The Nasdaq 100 has slipped a further 2.5% and the Kospi dropped 10%, though South Korean memory names SK Hynix and Samsung staged a partial bounce, with the Kospi recovering 3% to trim losses.
Analysts are divided on what the move signals. "SpaceX shedding more than $600 billion in value and over 30% from its post-IPO peak marks one of the most dramatic reversals ever seen in a newly listed mega-cap stock, dragging the whole technology sector down with it," said Axel Rudolph at IG.
Neil Wilson at Saxo Markets characterised the broader sell-off as "more technical repositioning than a fundamental questioning of the AI bubble," while flagging emerging doubts about the sustainability of frontier AI spending.

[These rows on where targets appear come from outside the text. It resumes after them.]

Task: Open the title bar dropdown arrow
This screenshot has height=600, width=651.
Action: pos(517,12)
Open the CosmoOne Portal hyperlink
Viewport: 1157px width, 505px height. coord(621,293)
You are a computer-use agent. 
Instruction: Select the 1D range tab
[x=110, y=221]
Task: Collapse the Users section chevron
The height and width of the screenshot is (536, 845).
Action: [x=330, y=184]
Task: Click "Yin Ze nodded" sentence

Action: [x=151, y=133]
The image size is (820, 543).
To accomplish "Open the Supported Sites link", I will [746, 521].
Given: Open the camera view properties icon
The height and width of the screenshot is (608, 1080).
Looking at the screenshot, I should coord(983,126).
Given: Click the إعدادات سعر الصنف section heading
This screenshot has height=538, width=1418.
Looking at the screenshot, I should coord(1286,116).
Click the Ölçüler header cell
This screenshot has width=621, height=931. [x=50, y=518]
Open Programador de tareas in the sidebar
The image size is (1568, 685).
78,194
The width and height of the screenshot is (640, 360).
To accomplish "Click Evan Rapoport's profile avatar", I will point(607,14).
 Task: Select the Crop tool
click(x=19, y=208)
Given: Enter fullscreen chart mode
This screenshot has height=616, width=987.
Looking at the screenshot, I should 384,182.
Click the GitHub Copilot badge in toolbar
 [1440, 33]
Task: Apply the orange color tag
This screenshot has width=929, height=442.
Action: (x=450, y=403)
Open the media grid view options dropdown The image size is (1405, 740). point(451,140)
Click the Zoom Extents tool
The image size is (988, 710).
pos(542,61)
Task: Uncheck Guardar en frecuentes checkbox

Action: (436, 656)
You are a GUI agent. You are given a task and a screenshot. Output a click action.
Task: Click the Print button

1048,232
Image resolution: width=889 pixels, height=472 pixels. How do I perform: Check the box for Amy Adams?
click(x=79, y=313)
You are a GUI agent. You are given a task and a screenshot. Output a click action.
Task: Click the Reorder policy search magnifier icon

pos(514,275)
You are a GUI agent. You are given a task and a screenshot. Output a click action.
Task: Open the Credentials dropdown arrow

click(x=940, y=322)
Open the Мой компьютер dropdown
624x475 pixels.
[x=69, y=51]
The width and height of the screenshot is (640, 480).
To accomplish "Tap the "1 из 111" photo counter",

Dan Coatsworth at AJ Bell offered a more sanguine read, suggesting the US tech move looks like profit-taking after a strong run for memory chip suppliers rather than systemic contagion, noting spillover into global markets.
The FTSE 100, less exposed to technology, held near flat at 10,427 as non-tech sectors absorbed rotation flows.
Separately, Bloomberg reported SpaceX sold $25 billion of investment-grade bonds, replacing costlier debt tied to Elon Musk's 2022 acquisition of X and xAI's earlier funding.